**YOUR INSTRUCTIONS**
For this exercise, copy the records below exactly and exclude every image.

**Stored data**
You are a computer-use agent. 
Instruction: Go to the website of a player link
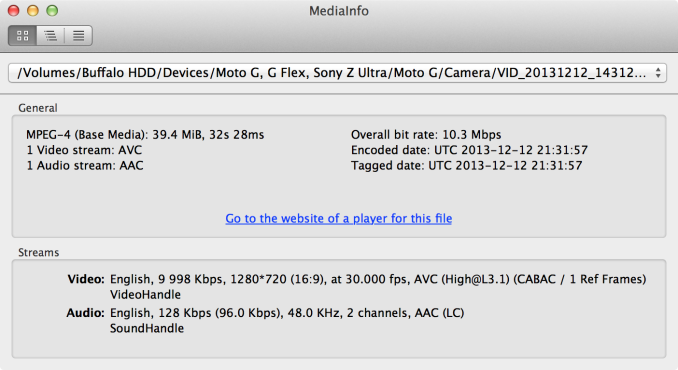[x=339, y=218]
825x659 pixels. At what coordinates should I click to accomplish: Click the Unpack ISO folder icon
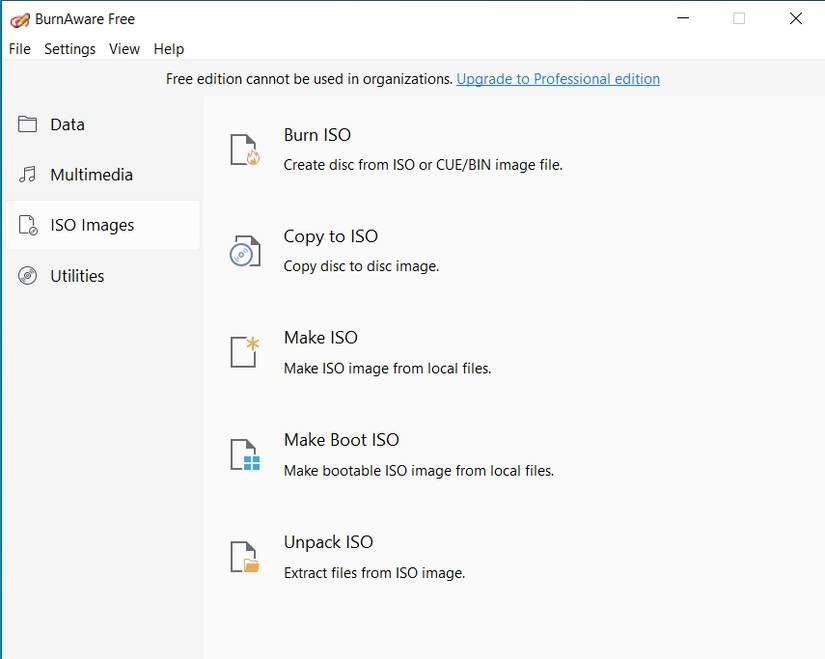243,555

**ANSWER BELOW**
You are a computer-use agent. 
Instruction: Go to the website of a player link
[x=339, y=218]
825x659 pixels. At what coordinates should I click to accomplish: Click the Unpack ISO folder icon
243,555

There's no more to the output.